How to expand the safe limits in hepatic resections?

Journal of Hepato-Biliary-Pancreatic Sciences - Tập 21 Số 6 - Trang 399-404 - 2014
José Manuel Asencio1, José Luis García Sabrido1, Luis Olmedilla2
1General Surgery III Department and Liver Transplant Unit Hospital General Universitario Gregorio Marañón c/ Doctor Esquerdo 46 Madrid 28007 Spain
2Department of Anesthesiology, Hospital General Universitario Gregorio Marañón, Madrid, Spain.

Tóm tắt

Abstract The size of the remnant liver after an extended hepatectomy is currently the main limiting factor for performing curative hepatic surgery in patients with tumors and liver metastasis. The current guidelines for extended hepatectomies require that the future remnant liver volume needs to be higher than 20% of the original liver in healthy organs, of 30% in livers with steatosis or exposed to chemotherapy, and of 40% in patients with cirrhosis in order to prevent the “small‐for‐size” syndrome, characterized by the development of liver dysfunction with ascites, coagulopathy and cholestasis.
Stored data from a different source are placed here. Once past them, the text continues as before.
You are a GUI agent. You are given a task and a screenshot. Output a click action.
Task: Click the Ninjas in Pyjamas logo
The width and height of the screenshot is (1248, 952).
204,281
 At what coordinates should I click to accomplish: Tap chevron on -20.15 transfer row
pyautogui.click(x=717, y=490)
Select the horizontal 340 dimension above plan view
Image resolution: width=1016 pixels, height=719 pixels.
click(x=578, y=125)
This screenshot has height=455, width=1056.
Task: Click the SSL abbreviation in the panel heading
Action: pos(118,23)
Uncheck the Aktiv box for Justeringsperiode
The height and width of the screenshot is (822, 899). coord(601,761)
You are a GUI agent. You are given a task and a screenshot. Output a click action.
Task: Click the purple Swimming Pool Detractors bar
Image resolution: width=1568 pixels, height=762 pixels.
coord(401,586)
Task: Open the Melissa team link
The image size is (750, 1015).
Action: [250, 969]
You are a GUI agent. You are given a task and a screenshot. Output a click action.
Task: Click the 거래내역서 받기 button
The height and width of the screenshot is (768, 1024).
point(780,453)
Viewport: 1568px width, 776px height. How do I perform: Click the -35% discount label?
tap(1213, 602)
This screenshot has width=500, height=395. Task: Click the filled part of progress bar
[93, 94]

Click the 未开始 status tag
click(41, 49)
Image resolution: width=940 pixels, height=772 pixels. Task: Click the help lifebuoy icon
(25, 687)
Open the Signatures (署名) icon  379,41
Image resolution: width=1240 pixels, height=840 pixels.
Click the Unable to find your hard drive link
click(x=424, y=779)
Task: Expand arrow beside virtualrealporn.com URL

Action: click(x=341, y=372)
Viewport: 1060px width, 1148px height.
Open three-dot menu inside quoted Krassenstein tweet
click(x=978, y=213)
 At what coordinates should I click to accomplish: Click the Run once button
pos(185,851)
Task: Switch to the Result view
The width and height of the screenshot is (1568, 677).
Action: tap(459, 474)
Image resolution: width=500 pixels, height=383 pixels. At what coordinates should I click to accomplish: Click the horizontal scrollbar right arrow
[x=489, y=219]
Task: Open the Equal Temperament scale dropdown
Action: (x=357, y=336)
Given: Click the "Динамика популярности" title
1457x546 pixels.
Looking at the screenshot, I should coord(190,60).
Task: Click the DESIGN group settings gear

Observations from the use of small liver grafts in liver transplantation and an increased surgical experience has improved our understanding of the mechanisms responsible for the development of liver dysfunction after extended hepatectomies. Increasing the size of the future liver remnant, the introduction of the “small‐for‐flow” concept with the perioperative monitoring and modulation of portal blood flow and pressure, and the exploration of the potential effects of regeneration preconditioning, are all promising strategies that could expand the indications and increase the safety of liver surgery.